John's Mutant

Thu Jan 2 08:13:41 2014 UTC

John's Mutant contains a compiler for the mutant language. The compiler itself is written in Python 2.7.x. Currently it can generate nasm 2.X output, tested with 2.09.08. Mutant is a language similar in style to Pascal, but using slightly different keywords and grammar so students cannot just recycle something they find on the Internet.

The language has 3 targets: FreeDOS .COM file, 32-bit Linux, and 64-bit Linux. The 64-bit Linux version violates the AMD64 ABI because it does not guarantee proper stack alignment yet. One unusual feature is that on Linux the generated code calls the kernel system calls directly and does not use any libc.

This project was suspended for a long time, but development is resuming. The first step was updating this web page and getting the source code into the mercurial version control. Future steps include:

  1. Changing the strange keywords to normal English keywords.  (done)
  2. Fixing the 64-bit ABI violations.  (done)
  3. Fix library issues.
  4. Add more test cases.  (done)
  5. Rewrite symbol table.  (done)
    The original symbol table just cannot handle nested functions, properly deal with the function parameters, or constants.
  6. Testing with current Python and nasm versions.  (done)
  7. Add GNU gas assembler output option.

You can access the buraphakit sourceforge site to access the source code or download a released version.

Adventures in DOS Debugging

I shouldn't admit this since it is rather embarrassing, but I'm hoping if someone else reads this I can save them the amazing amount of pain I endured as I lost 6 days debugging the 16bit DOS output. I was using a local buffer in the itoa library functions. Because DOS does not use protected mode, it cannot protect itself against wild writes to memory. Even if you are in a modern protected-mode operating system you can do still wild writes to your own stack.

I was incorrectly using MOV instead of LEA and was using some random part of the DOS operating system area for the buffer. Since the buffer was small, sometimes the write occurred in parts of DOS that were not in use and the program would run. But you could change one line in the assembler somewhere and then the program would write to a slightly different spot of DOS that killed it. The symptom was that normally the program ran fine, but on exit the machine would hang. Not only that, if you ran the code in a debugger like ancient Turbo Debugger, ancient 16bit CodeView, ancient Watcom debugger, etc. it would exit normally. Until this year I never tried programming DOS at this level, and this was a good example of where a debugger just doesn't help if the programmer doesn't check each and every buffer address accessed in the program. I mean I just knew it wasn't me, so it had to be DOS, right? Uh, no, I should have thought harder and realized while DOS may not be perfect, it's known for reliably running .COM programs if and only if they are correctly coded.

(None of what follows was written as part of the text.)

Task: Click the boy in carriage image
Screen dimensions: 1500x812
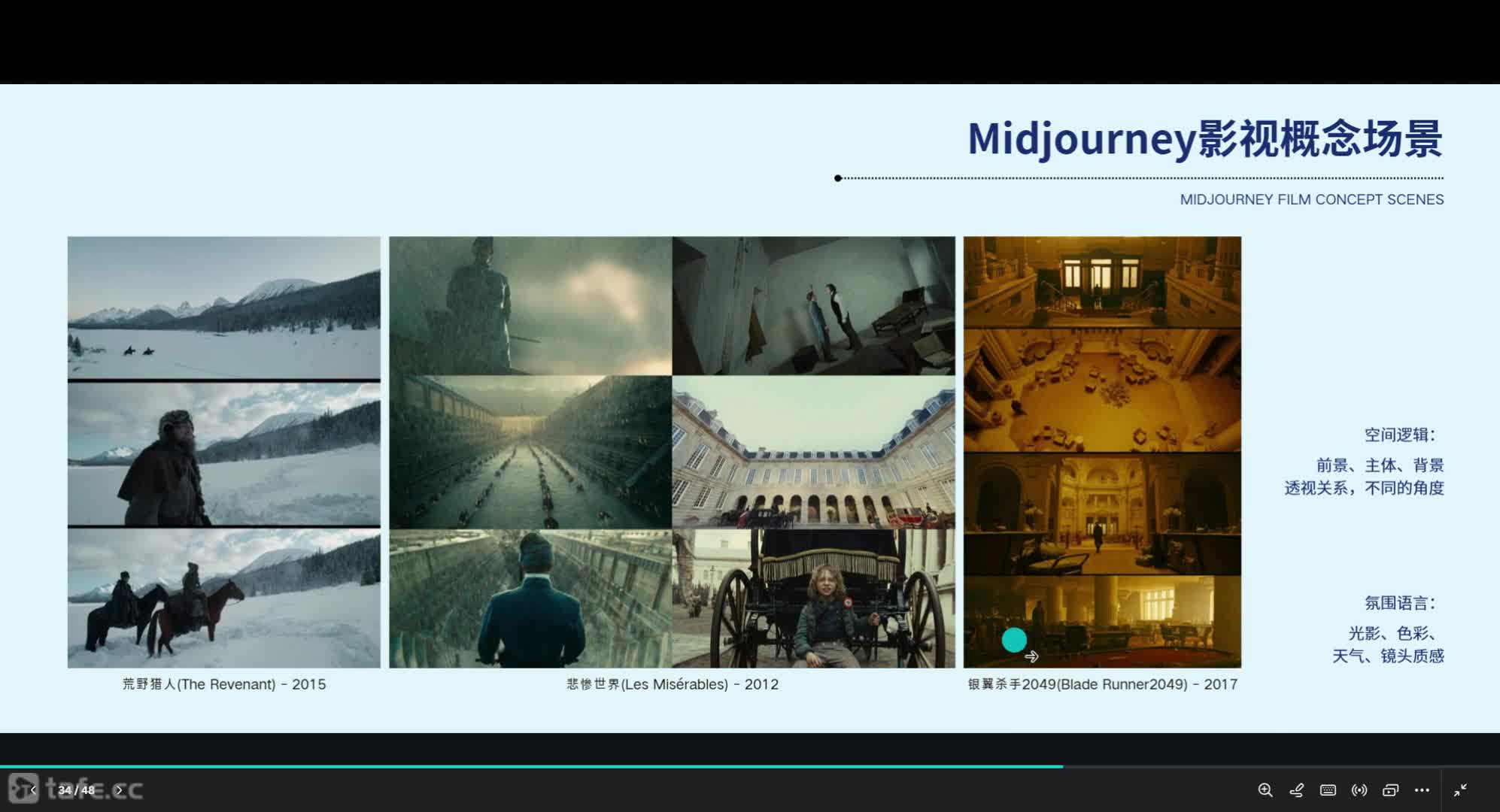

So how did I fall into this trap? It was easy. If you have a simple variable in the data segment, you can load the data like this:

mov di,[varname]

That works fine. But when I needed to use a base pointer relative address, I tried this:

mov di,[bp-8]

It assembles! It runs! It hangs on exit! This was harder to see at first because I have defined macros for local variables like this:

%define varname  bp-8
...
mov di,[varname]
...
mov al,30h
...
mov strict byte [di],al

This took the value of the base pointer, subtracted four, and used that as the address. What I wanted was the address stored at that location, not that location. I needed to do this:

%define varname  bp-8
...
lea di,[varname]
...
mov al,30h
...
mov strict byte [di],al

What hurts most of all is I had it correct in the 64 and 32 bit versions, but had it wrong in 16 bit. I kept thinking it was a DOS problem and never even compared the assembler output of the three versions. I tried debugx, insight, and many other lesser-known debuggers but that didn't help. I decided the DOSBox I was using might be bad and found some real floppy disks and booted up FreeDOS. Then I decided maybe FreeDOS and DOSBox both had a bug in some undocumented area of DOS, so I found a copy of DR-DOS 7. Still no joy. I then scrounged around and found a genuine MS-DOS 6.22 boot floppy and when the code caused that to hang it began to dawn on me maybe the program was at fault. As part of getting the debuggers to run of course I had to learn all kinds of stuff about CSWDPMI and other things. On the plus side, I do have a pretty comprehensive set of DOS debuggers for next time. But you can rest assured that next time the first thing I will do is look for places I should have used lea.

Moral: Blame it on DOS is a cop out.

The programmer, not DOS, is responsible for ensuring the program does not commit wild writes. I thought that since all four segment registers were set to the same value and addresses are limited to 16 bits the only wild writes would be into my own program. Actually bp relative addresses can escape, and also it is possible to overwrite parts of the PSP (first 256 bytes of the COM file when loaded into memory). And of course you can wipe out your own stack too. Throw all that 'the O/S will protect itself' thinking away when you program for DOS. Even if you had protected mode, the stack must be writable even if the PSP and the O/S was not.